Review: Titus Andronicus – “The Monitor”
As in 2001 Lift to Experience investigated the intersection between Texas and Jerusalem, so here in 2010 Titus Andronicus maps the routes running through the American Civil War and contemporary New Jersey. And they discover that tramps like them, baby they were born to die. This is E-Street Band New Jersey, but with Abraham Lincoln and Jefferson Davis leading the sides, Walt Whitman nursing the injured and William Lloyd Garrison leading the calls for emancipation.

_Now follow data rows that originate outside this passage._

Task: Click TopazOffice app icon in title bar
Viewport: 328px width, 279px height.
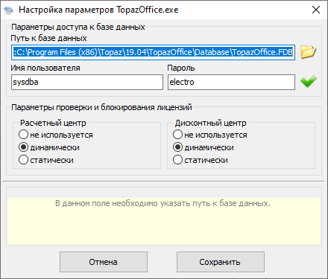Action: coord(8,10)
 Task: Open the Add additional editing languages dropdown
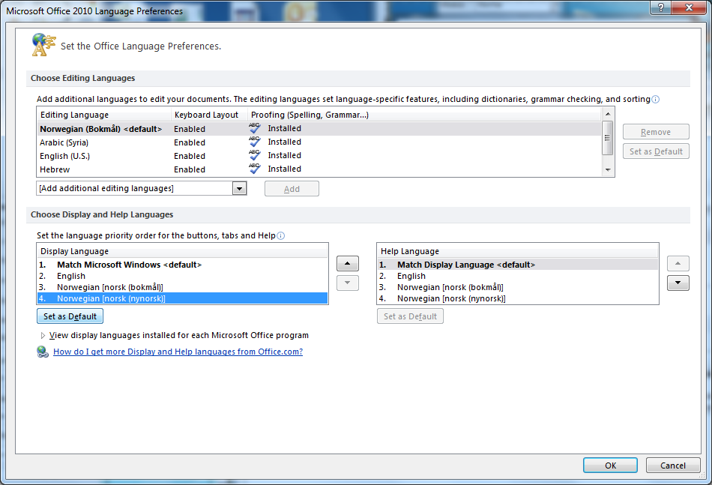pyautogui.click(x=239, y=189)
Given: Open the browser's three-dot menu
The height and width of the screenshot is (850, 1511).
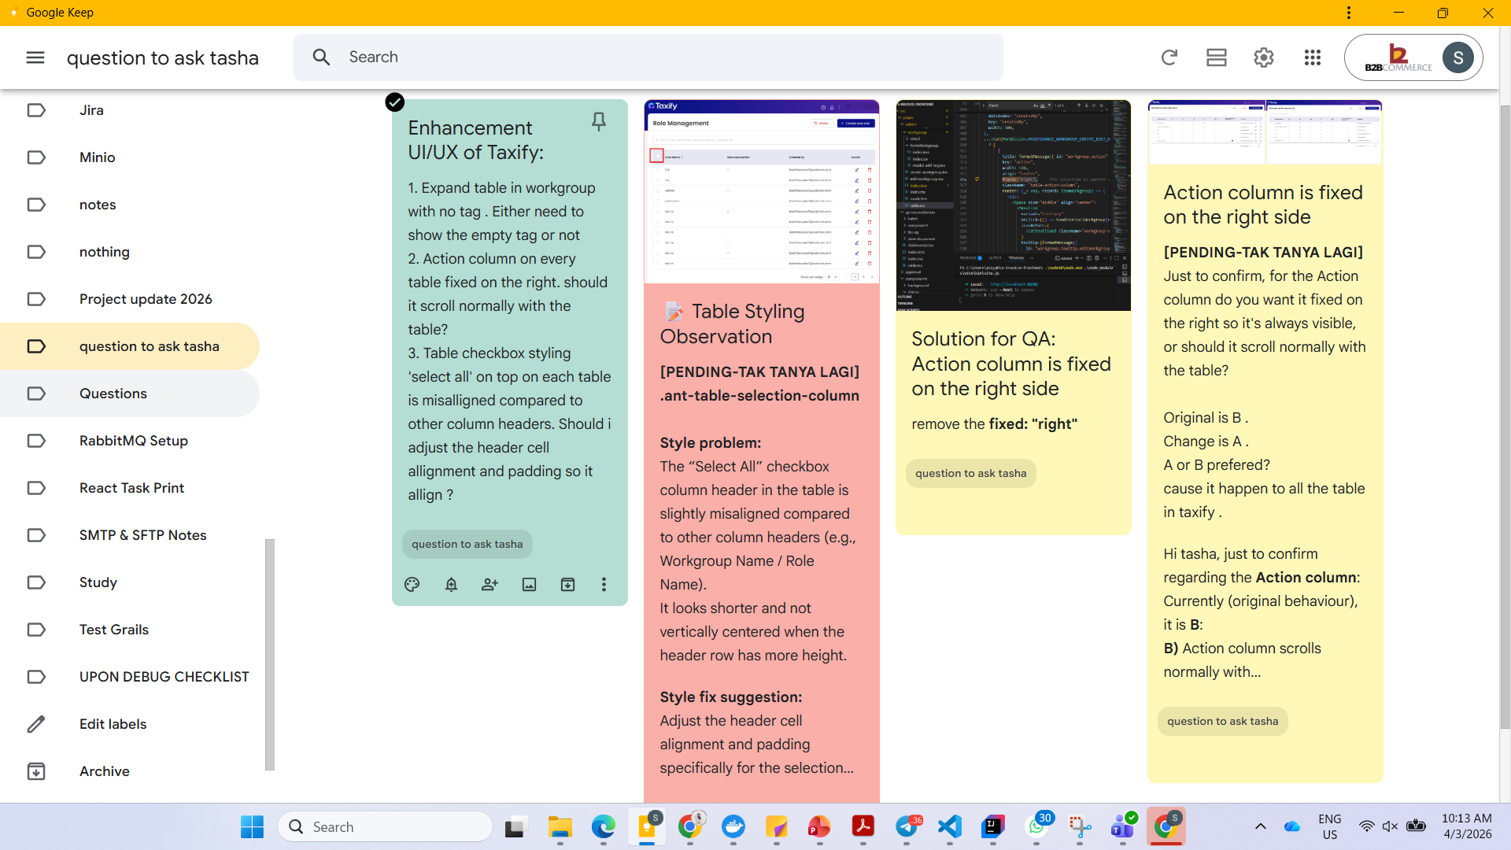Looking at the screenshot, I should tap(1348, 12).
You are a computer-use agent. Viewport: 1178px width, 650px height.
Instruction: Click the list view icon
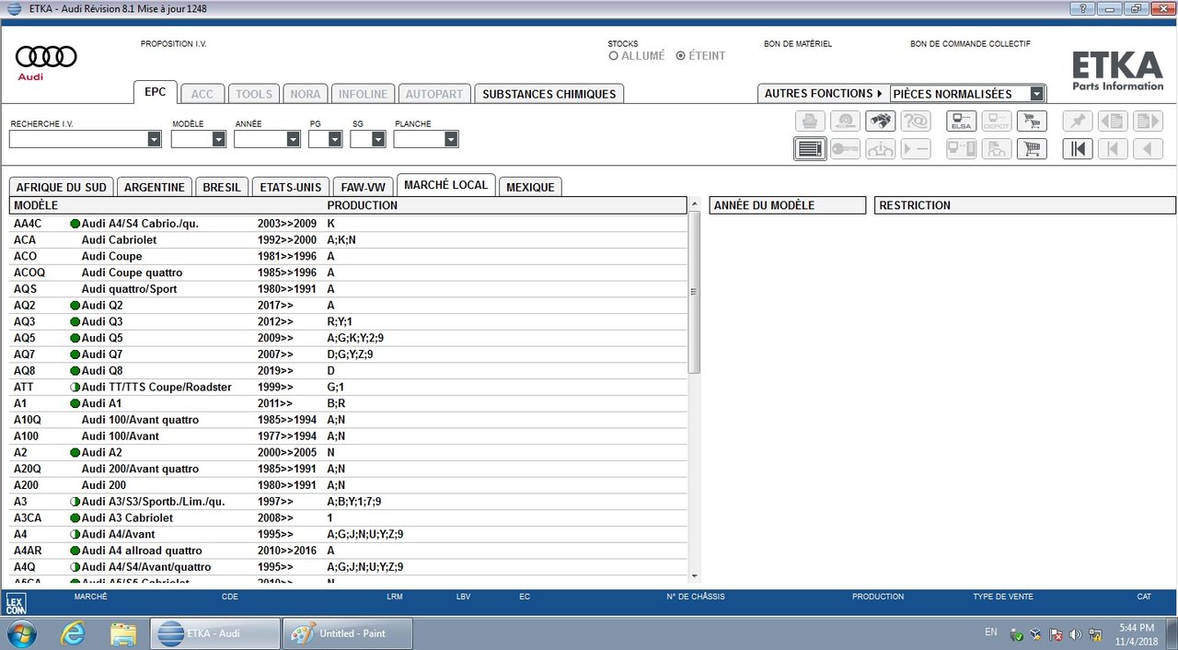810,148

Proceedings begin in the foreign territory of Massachusetts, out on the highways and out by the powerline with the radio on, and tear ass with no small amount of loathing of self and other for the Garden State Parkway, for Mahwah, for bars and parties and drugstores and pisspots and “The Battle of Hampton Roads”. Just where the borders lie between the new New England of Titus Andronicus and the torn-apart land of 1861-1865 remains blurred and shifting across the hour, and the music strikes tones from the opening gusto of the Boss to the Irish-punk-folk lilt of the Pogues, constantly laced through with snapping military snares, “Battle Hymn of the Republic” and “John Brown’s Body” (same tune, different anthems). Glory, glory, hallelujah, you’ll always be a loser and the enemy is everywhere… this is an album as blistering and intense as it is intelligent and weird and wonderful.